Le film s'appuie sur la rivalité opposant Charles le Téméraire au roi de France Louis XI. Grand seigneur et cousin du roi (qu'il surnommait "l'universelle aragne" parce qu'il tissait sa toile habilement en abattant ses ennemis non par la force mais par la ruse), Charles le Téméraire, duc de Bourgogne, jouissait d'une puissance considérable, son duché étant un fief très riche. Assoiffé de pouvoir, il souhaitait agrandir son domaine, et si la couronne de France s'offrait à lui par opportunité, alors pourquoi pas ?. le Miracle des loups dont le titre justifie une scène assez courte mais marquante, se sert donc de tout ce fond historique pour broder une intrigue crédible où se mêlent contraintes politiques et aventures romanesques.
Après une première version muette réalisée par Raymond Bernard en 1924, cette co-production franco-italienne (avec une plus grande part française par ses techniciens, acteurs et décors) permet une réalisation luxueuse en couleurs, bien ordonnée par André Hunebelle, spécialiste du genre. C'est un faux film de cape & d'épée puisque son décor est celui du XVème siècle, le Moyen Age n'étant pas celui des fleurets et des perruques poudrées, mais le réalisateur offre cependant de beaux combats, dont un duel final à outrance, avec de lourdes épées à deux mains, qui renvoie à celui du Ivanhoë hollywoodien.
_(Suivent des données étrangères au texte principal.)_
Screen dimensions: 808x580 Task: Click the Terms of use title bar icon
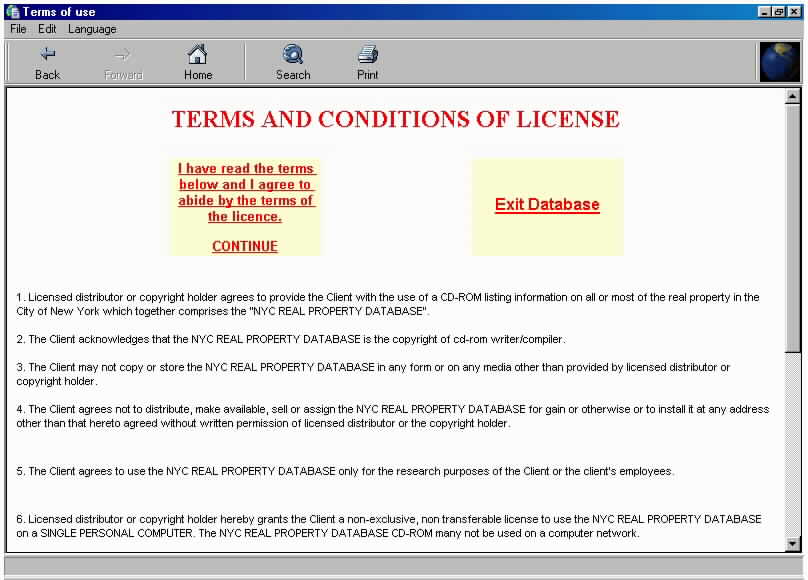12,11
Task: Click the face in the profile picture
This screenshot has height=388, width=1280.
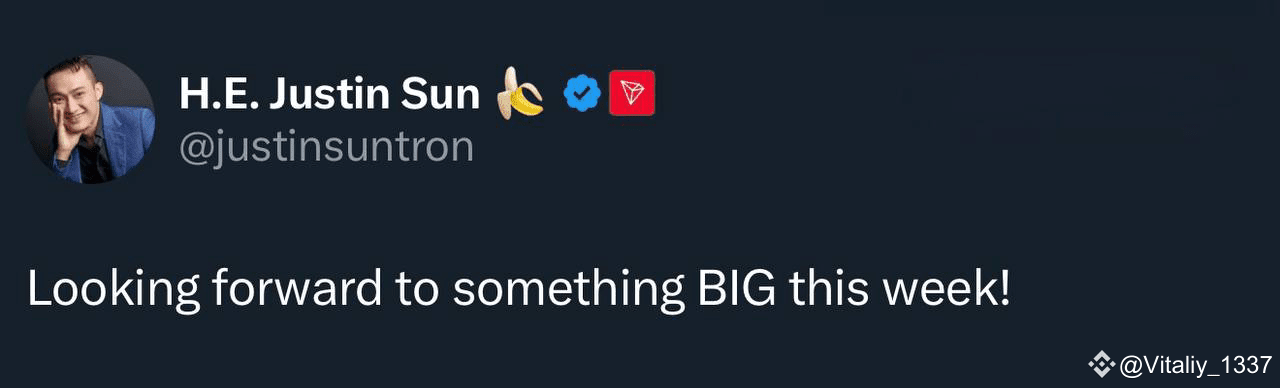Action: [x=78, y=97]
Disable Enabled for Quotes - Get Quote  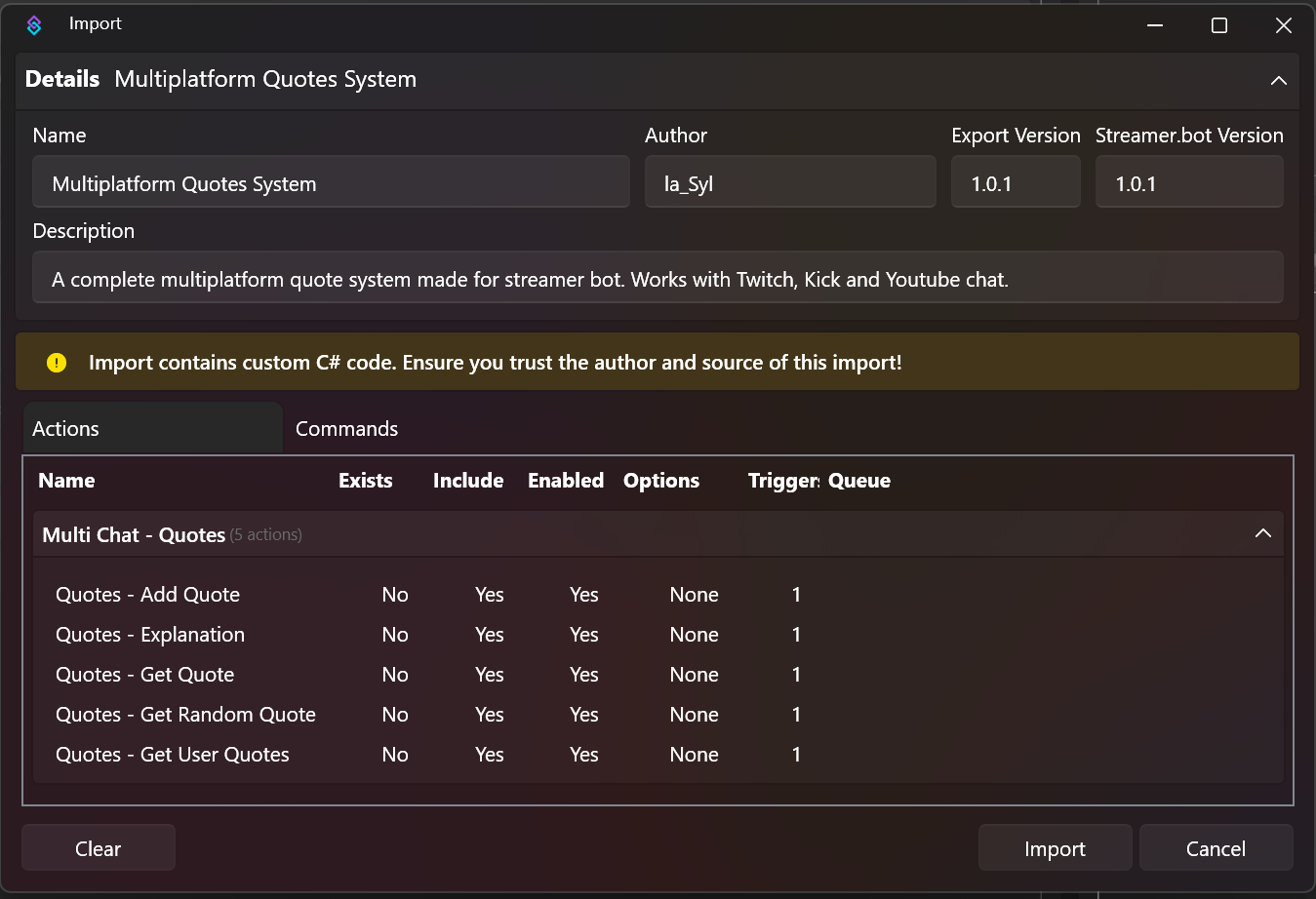pos(583,674)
La direction artistique est soignée, les costumes somptueux, les décors sont ceux du château de Pierrefonds (déjà utilisé dans le Bossu et le Capitan) et de la Cité de Carcassonne qui figure la cité picarde de Péronne (dont il ne reste aujourd'hui que de maigres vestiges). Dans ce château de Péronne, s'est joué un événement capital de l'Histoire de France : le bouillant Téméraire y séquestra le roi, ce fait est donc relaté ici.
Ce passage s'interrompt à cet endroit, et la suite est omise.